The move comes amid growing concern over the swelling number of illegal immigrants in Arizona even as the state suffers critical shortages of workers. A guest-worker program would provide Mexican laborers with temporary work visas.
A guest-worker program is “badly needed,” Senate minority leader Marsha Arzberger said. “I don’t want to see our economy hit the cellar.” Arzberger, from Willcox, voted against employer sanctions and has expressed concern about it, particularly with its impact on farmers.
In Arzberger’s view, the discussion of illegal immigration changed after the passage of employer sanctions. Now that Arizona is trying to solve a portion of the problem through the passage of what she called a “punitive law,” she said it is time the state looks at solving the problem of worker shortage by asking Congress to authorize a guest-worker program specifically for Arizona.
That would start with sending a memorial to Congress requesting the authorization. In addition, the state would have to set up the guest-worker structure, Arzberger said.
She said she already is working with a few congressional offices and is planning to meet with Democratic U.S. Rep. Raul Grijalva.
The state could pass a state program contingent on congressional approval, she said.
“My idea to begin with is that it would be possible to get a limited authorization from Congress for, say, a quota of guest-worker visas,” she said. “If the state then constructed and administered a guest-worker program, and Congress would authorize a certain number of visas, then we could have a pilot program for a state, an Arizona-only guest-worker program.”

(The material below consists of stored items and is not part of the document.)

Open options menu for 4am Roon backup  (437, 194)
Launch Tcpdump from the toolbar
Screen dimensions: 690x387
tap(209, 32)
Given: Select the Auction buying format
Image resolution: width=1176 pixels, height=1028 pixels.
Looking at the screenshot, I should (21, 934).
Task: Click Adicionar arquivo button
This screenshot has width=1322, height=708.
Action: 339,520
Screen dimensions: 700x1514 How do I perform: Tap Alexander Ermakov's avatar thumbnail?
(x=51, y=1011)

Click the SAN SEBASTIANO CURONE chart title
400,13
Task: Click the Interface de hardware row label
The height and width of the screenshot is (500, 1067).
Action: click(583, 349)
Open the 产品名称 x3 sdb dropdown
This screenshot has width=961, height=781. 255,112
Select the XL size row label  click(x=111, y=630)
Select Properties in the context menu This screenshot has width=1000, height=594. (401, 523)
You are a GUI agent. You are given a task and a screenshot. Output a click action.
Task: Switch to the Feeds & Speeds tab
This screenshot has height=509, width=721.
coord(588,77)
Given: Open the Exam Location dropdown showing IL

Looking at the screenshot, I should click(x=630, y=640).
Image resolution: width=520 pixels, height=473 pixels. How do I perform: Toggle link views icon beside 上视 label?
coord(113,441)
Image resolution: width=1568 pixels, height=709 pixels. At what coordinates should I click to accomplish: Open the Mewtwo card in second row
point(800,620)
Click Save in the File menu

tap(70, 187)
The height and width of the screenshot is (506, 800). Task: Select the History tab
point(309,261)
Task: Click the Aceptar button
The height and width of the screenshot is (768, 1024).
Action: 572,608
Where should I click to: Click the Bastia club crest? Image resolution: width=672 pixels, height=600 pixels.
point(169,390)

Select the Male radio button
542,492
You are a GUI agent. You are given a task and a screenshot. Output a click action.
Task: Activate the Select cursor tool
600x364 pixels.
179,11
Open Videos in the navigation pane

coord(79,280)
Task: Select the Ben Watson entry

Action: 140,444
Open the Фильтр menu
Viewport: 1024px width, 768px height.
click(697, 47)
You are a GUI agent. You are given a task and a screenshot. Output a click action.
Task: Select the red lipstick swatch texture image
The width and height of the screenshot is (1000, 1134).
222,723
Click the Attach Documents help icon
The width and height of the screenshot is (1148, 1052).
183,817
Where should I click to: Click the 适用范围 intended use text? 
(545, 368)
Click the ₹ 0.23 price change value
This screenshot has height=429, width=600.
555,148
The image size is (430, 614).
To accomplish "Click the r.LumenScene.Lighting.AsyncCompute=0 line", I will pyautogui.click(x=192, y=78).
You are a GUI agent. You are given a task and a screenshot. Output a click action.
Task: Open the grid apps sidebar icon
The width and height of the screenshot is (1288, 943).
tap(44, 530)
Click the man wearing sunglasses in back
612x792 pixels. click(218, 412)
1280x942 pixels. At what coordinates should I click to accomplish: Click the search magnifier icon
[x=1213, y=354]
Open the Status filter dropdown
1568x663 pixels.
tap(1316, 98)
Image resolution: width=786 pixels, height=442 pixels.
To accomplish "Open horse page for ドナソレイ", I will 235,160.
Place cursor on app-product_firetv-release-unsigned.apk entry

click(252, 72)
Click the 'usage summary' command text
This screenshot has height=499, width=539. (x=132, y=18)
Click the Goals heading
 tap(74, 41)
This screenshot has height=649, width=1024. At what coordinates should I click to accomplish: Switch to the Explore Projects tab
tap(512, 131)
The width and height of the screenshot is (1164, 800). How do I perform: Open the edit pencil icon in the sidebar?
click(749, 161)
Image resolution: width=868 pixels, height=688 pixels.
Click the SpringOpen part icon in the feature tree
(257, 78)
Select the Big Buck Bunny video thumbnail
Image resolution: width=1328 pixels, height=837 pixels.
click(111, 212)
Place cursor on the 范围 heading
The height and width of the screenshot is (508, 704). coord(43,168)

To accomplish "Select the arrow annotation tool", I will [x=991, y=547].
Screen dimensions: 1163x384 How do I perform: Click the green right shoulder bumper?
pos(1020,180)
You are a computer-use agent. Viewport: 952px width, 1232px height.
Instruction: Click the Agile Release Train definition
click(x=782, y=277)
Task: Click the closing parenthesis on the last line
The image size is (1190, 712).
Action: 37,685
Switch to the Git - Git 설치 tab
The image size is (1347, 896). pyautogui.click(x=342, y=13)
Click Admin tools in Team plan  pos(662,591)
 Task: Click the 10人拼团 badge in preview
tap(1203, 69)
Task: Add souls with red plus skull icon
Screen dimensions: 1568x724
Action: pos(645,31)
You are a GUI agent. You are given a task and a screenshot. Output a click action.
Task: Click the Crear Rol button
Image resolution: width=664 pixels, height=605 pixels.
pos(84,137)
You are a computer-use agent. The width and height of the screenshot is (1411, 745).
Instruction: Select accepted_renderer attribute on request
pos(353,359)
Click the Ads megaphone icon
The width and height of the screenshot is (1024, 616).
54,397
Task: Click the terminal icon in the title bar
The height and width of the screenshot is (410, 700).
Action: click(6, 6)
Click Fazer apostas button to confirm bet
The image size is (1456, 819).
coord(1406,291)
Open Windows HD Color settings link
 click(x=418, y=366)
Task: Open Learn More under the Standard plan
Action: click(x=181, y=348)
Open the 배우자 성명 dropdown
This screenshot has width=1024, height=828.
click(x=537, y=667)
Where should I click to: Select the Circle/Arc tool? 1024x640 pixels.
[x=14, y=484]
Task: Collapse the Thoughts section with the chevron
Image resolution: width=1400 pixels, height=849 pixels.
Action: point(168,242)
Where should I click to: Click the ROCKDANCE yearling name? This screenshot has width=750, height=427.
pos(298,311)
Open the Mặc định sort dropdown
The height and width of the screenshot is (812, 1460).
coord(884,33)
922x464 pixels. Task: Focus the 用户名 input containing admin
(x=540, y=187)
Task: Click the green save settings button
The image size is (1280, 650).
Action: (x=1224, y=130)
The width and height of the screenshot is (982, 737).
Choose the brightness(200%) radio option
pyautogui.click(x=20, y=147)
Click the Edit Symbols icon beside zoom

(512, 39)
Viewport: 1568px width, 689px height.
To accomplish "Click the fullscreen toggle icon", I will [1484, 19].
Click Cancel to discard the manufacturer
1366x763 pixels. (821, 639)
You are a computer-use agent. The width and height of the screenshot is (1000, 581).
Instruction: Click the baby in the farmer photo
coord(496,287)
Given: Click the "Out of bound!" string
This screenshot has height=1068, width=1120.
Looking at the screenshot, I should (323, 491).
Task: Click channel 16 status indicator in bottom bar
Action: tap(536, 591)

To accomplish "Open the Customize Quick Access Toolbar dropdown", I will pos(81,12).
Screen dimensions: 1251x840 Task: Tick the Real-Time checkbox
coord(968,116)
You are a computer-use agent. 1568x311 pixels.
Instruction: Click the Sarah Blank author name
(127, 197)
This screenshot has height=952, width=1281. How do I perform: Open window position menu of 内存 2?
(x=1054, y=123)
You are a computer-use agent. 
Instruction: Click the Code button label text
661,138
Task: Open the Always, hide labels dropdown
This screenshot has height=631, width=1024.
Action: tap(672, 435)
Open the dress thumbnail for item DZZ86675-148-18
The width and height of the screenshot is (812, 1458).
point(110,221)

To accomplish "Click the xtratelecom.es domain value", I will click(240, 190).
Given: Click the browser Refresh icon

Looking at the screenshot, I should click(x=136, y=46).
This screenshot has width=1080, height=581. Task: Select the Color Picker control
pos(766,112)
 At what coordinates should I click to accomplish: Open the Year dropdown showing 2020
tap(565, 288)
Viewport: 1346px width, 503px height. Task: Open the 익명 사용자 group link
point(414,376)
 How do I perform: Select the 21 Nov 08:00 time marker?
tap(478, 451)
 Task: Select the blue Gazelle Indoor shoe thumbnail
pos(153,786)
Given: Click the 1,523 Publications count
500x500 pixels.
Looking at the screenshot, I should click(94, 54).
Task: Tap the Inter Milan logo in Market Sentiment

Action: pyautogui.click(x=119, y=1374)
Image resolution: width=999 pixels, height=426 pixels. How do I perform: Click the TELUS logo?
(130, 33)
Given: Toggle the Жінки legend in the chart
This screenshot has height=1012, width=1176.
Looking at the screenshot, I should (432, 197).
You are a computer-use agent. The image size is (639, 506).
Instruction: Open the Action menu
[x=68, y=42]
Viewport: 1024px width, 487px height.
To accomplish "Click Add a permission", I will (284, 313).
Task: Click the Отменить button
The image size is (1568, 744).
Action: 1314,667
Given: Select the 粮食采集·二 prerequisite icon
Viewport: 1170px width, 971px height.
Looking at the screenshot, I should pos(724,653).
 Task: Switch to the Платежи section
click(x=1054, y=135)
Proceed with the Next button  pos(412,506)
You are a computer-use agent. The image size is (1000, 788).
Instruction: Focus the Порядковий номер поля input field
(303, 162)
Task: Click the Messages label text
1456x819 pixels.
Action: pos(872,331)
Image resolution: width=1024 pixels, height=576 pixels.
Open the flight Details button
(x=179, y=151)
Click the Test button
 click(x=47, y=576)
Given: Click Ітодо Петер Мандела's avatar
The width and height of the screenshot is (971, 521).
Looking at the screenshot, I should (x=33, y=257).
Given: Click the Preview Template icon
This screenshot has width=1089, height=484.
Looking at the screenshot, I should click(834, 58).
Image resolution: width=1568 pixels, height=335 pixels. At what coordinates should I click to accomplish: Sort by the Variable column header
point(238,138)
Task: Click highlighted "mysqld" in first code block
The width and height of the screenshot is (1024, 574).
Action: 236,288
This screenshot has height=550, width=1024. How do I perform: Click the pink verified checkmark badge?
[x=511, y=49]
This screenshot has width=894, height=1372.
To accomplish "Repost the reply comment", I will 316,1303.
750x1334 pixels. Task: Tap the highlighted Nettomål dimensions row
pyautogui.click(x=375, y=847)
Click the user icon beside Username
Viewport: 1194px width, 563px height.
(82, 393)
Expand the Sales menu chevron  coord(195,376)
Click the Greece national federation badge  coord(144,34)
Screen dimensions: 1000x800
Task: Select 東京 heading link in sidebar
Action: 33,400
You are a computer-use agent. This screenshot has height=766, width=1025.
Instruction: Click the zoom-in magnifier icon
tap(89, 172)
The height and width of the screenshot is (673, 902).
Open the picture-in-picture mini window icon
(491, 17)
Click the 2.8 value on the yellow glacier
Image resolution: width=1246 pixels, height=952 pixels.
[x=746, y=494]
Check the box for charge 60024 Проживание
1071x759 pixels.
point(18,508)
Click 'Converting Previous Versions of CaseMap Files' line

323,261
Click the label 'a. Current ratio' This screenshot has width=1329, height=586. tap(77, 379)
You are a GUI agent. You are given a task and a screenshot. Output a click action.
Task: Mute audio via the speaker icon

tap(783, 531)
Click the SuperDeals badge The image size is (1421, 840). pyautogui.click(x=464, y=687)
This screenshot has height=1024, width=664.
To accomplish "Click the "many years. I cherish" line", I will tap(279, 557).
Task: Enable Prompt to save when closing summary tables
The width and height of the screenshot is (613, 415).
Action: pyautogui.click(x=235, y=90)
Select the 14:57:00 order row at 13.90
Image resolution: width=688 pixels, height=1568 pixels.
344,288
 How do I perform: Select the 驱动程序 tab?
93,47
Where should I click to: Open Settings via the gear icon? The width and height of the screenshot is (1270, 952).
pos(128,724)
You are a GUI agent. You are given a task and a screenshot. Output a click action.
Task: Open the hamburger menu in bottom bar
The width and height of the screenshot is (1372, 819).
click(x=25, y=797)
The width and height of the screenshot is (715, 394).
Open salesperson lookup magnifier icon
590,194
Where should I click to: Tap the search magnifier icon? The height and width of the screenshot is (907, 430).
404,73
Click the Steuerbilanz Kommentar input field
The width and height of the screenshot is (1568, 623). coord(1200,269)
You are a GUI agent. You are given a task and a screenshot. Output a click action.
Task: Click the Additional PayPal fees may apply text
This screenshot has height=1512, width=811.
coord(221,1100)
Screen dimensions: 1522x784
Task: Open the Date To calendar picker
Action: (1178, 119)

Now wielding their own immigration laws, Arizona and other states are in a position to tell Washington that since it is not doing anything about the problem, “We are going to,” Arzberger said.
But she said the federal government still needs to tackle the issue.
Her assistant leader, Sen. Jorge Luis Garcia, D-27, said what interests him is comprehensive immigration reform. “When they start doing it piecemeal,” he said, “it doesn’t solve the problem.”
Across the political aisle, reaction to the idea is mixed. Senate Majority Whip John Huppenthal said he doesn’t have a “strong preference” for a guest-worker program although he does not completely dismiss it. There are such programs in Europe, and he does not like some of their effects, he said.
“To me the biggest problem that we have right now is a social balkanization, and right now we aren’t assimilating,” Huppenthal said. “It is clear that these are foreigners in America that are not becoming Americans.”
“We have areas of our community that are like they are being nuclear-bombed by illegal immigrants, and I don’t know that a guest-worker program necessarily addresses that,” he said.
Sen. Karen Johnson, R-18, said she is not totally opposed to a guest-worker program. “But the first thing that we have to do is follow the law and secure the borders. We can’t have a guest-worker program when your borders are wide open,” Johnson, of Mesa, said.
Fountain Hills Rep. John Kavanagh, R-8, said he would support a request that Congress give Arizona a guest-worker program on the condition that the workers’ number and skills are controlled so it does not depress wages or displace workers, and that it’s a “pure guest-worker program and not a Trojan horse with amnesty hidden inside.”